During this time I met and became close with Carl’s parents, Phil and Adelaide, two of the most loving, caring and wonderful people I have ever known. They made me feel like I was one of the family. One of the things that I admired most about Carl was his overwhelming sense of loyalty and devotion to his parents. His father was a soft spoken, gentle man, who devoted his life to his family. His mother was a warm, loving woman who adored her son. They were responsible for shaping Carl into the man that we all loved and admired and a tribute to Carl must include a tribute to them.
For the last 20 years there has been one constant in Carl’s life, like the rock of Gibraltar, his wife Carol. The love and devotion that the two of them shared is the stuff of great romance novels. If ever a couple were meant for each other it was Carl and Carol. They complemented each other, lived for each other, and were always there for each other.
Carl Cestari was many things to many people. Passionate about his craft, a brilliant thinker, philosopher, teacher and writer, Carl was a modern day “everyman.” I don’t know a single person whose life has positively affected more people than Carl Cestari’s. As we all know, life is filled with challenges, and I don’t know anyone who faced more challenges in his life than Carl. I don’t know anyone who faced those challenges with more dignity, grace and strength than Carl. Throughout our thirty year friendship, I never once heard Carl bemoan his fate, curse the Gods or feel pity for himself. I watched a man whose spirit and soul were strong, and untouchable, who literally laughed at pain, and dared life to give him its best shot. I knew a man whose life was devoted to his wife, his family and his friends, who lived passionately, who cared deeply, spoke softly and loved unconditionally. I knew a man whose outside was steel, and whose inside was as soft as a gentle breeze. I knew a man who taught my daughter to tie her shoes when I couldn’t, and who taught me more about the meaning of life than I learned over my 53 years of living.

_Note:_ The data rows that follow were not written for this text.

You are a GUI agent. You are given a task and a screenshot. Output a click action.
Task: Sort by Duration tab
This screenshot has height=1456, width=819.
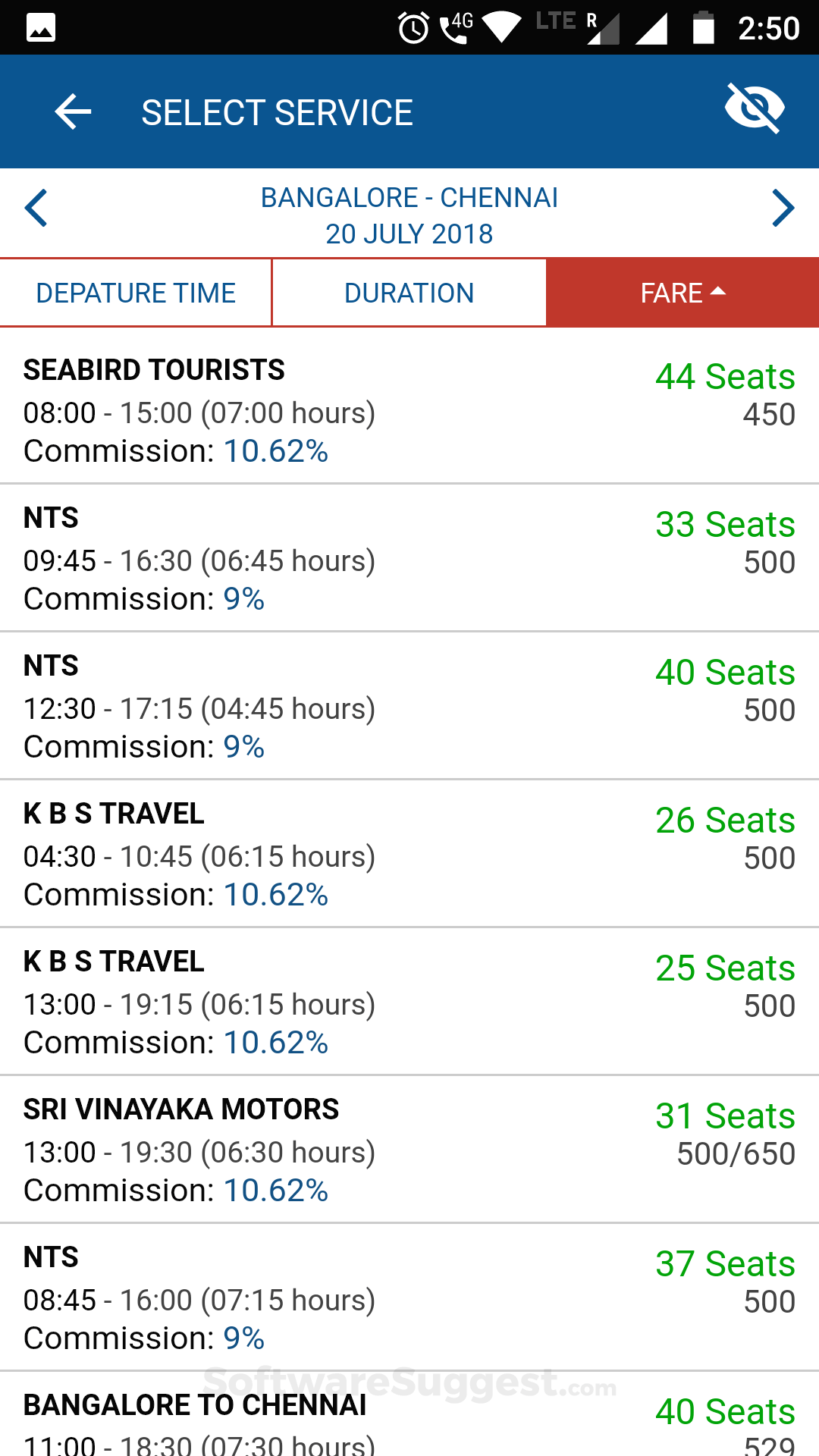click(409, 293)
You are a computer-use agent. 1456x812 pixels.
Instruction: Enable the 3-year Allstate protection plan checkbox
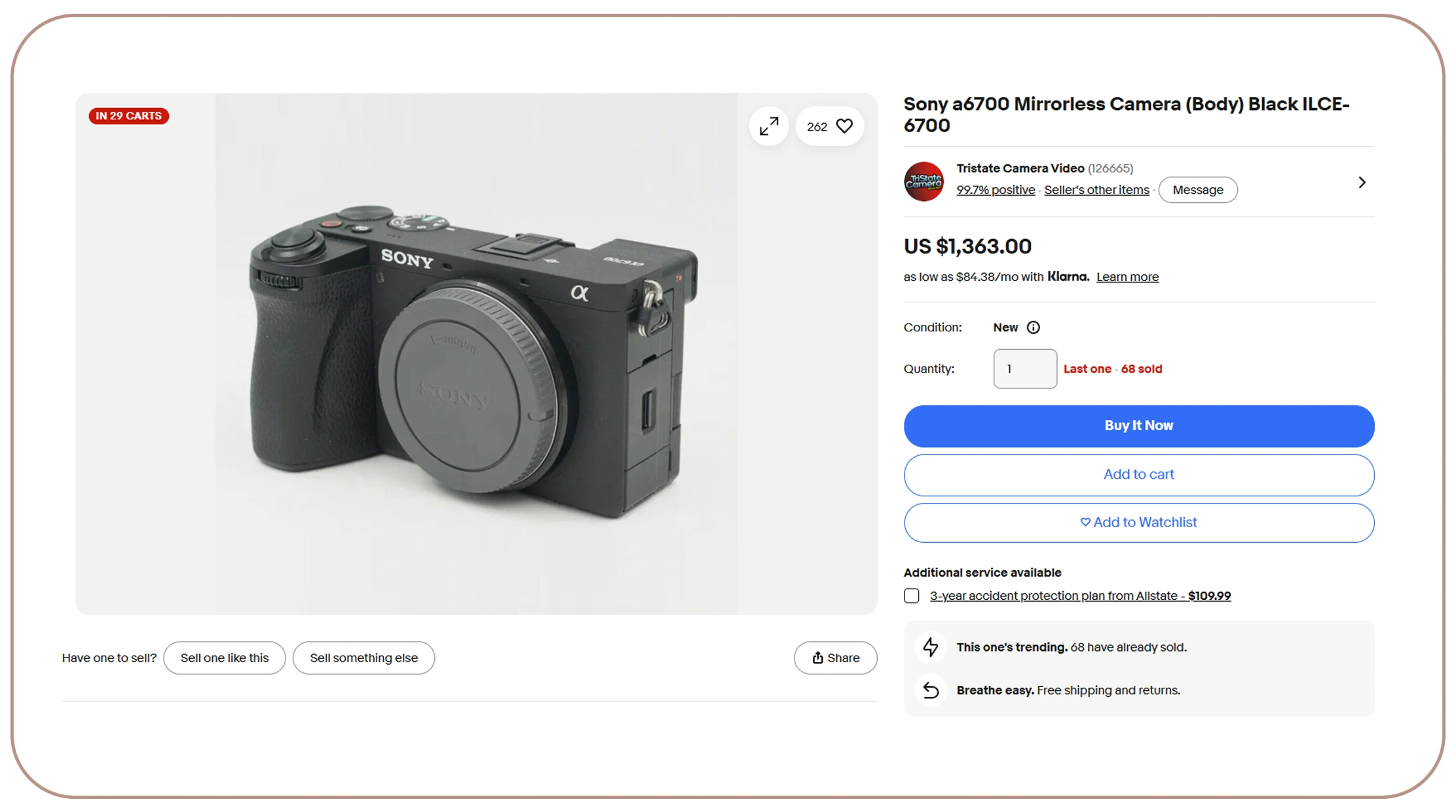pyautogui.click(x=911, y=596)
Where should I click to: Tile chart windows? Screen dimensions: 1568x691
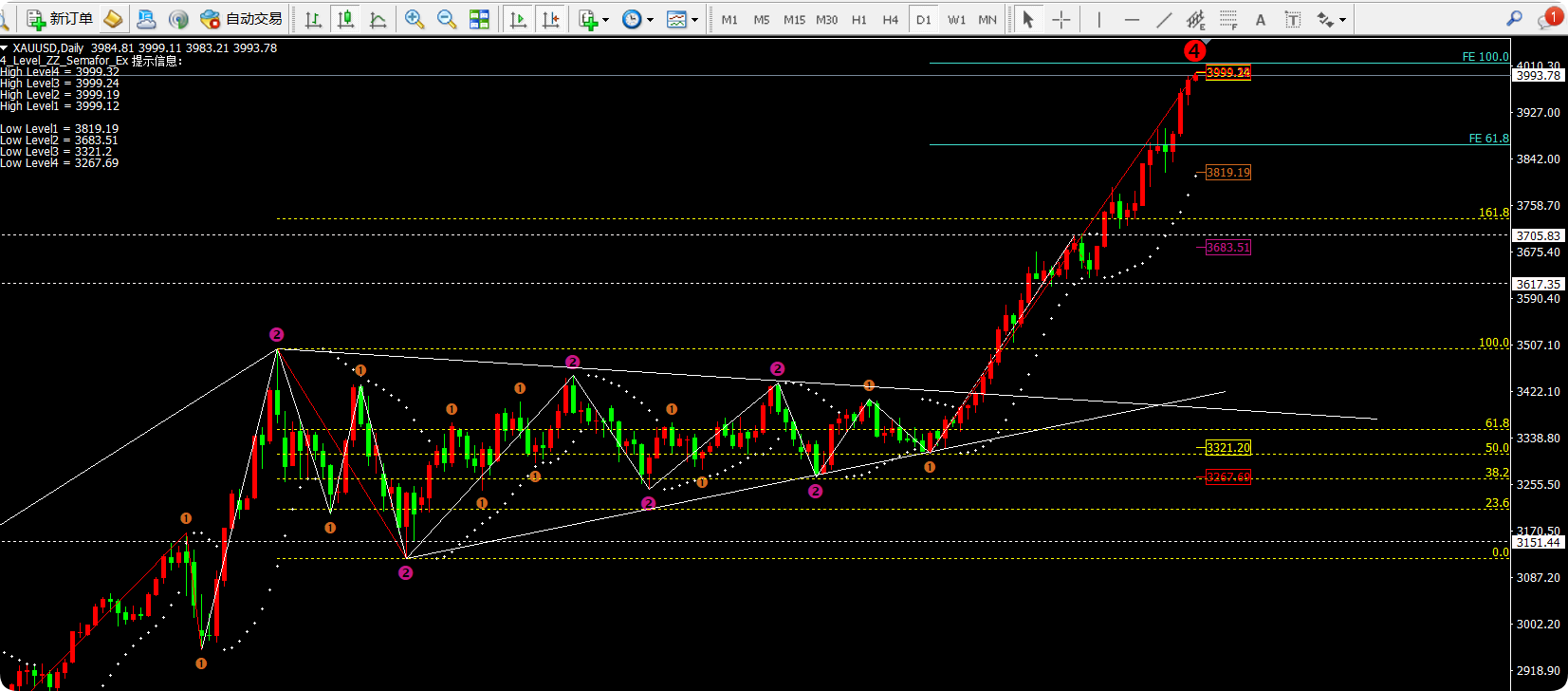[480, 19]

When I look around this room at the faces of all of the people whose lives Carl has touched, I try to find an answer to this overwhelming feeling of loss and sadness. Then I think about what Carl would say to me in this situation. He would tell me that life is what we make of it. That if we live our lives with honor and dignity and humility we will leave a legacy that will fill the void when we are gone. Then he would smile, shrug his shoulders, lift his hands (palms up) and say “it is what it is.” God bless you my dear friend, I love you always.